En una investigación distinta, registrada con la carpeta FED/TAB/VHS/0001450/2024 y tramitada por la célula de investigación I-6 en Villahermosa, Tabasco, el agente del Ministerio Público federal solicitó el 10 de diciembre de 2024 al fiscal federal en la entidad autorizar el no ejercicio de la acción penal por señalamientos relacionados con portación de arma de fuego de uso exclusivo del Ejército, operaciones con recursos de procedencia ilícita y facturación de operaciones simuladas.
Aunque ambos expedientes fueron integrados por áreas distintas de la FGR, las conclusiones coincidieron en que no existían elementos suficientes para llevar los casos ante un juez.
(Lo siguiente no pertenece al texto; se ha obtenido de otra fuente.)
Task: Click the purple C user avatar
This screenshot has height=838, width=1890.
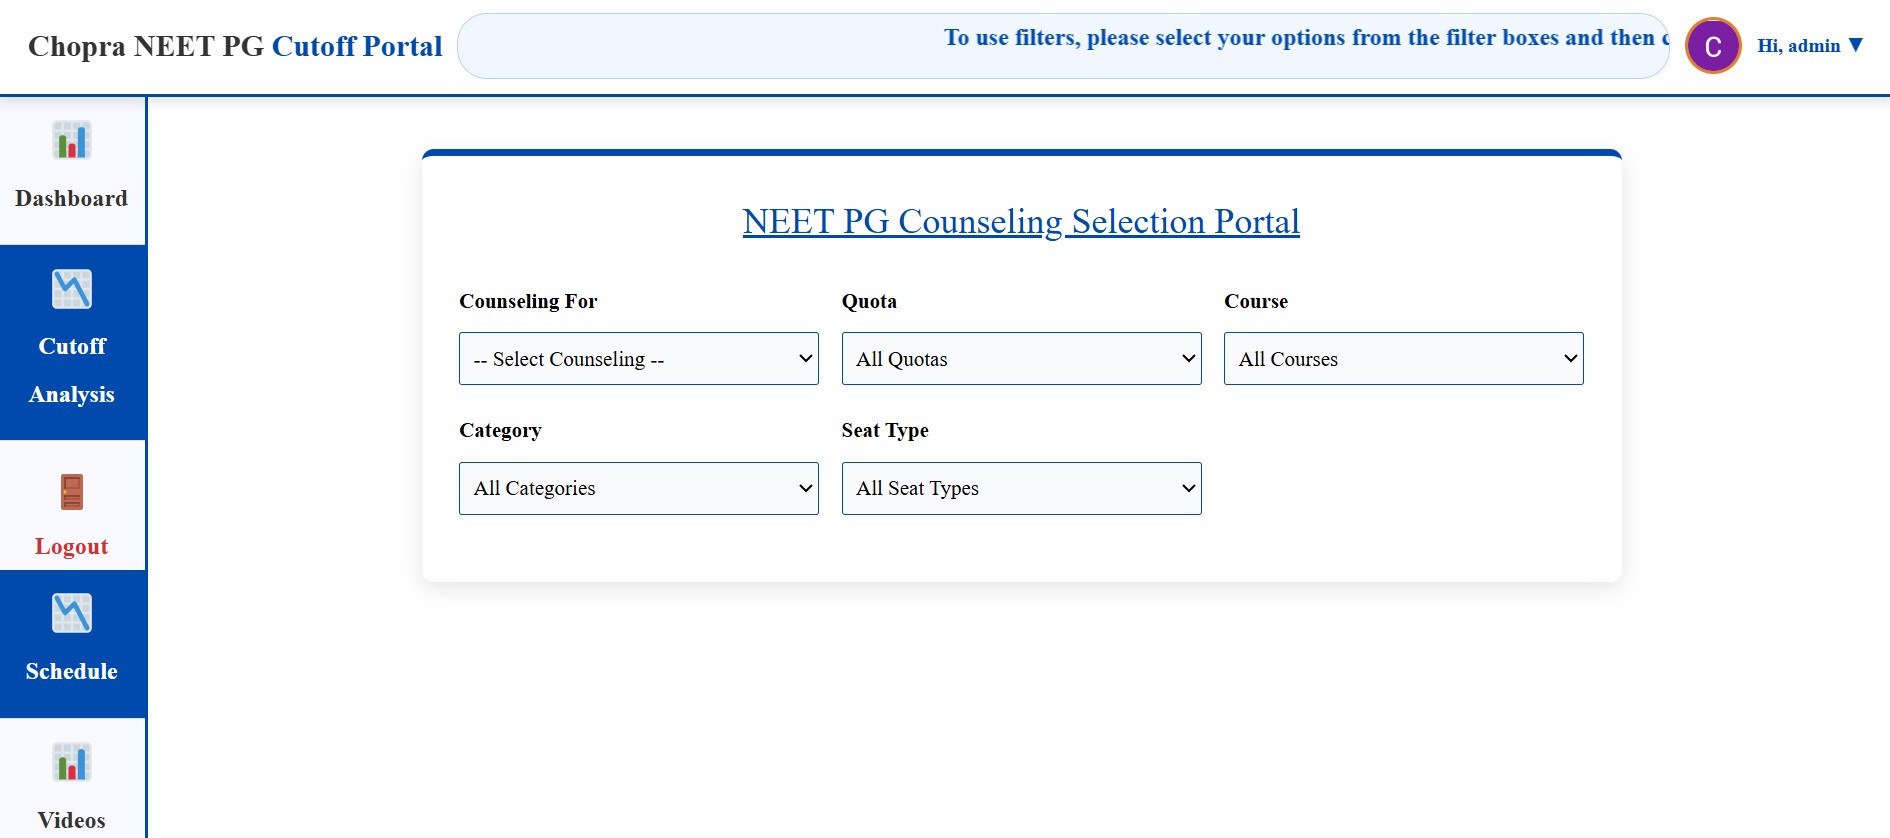Action: point(1713,46)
En el contexto político local han circulado versiones que relacionan estas acusaciones con posibles campañas de desprestigio o “campañas negras”, presuntamente promovidas desde círculos cercanos al gobernador de San Luis Potosí, Ricardo “El Pollo” Gallardo Cardona, según menciones difundidas en medios de comunicación; sin embargo, las investigaciones federales concluyeron sin que se acreditaran delitos.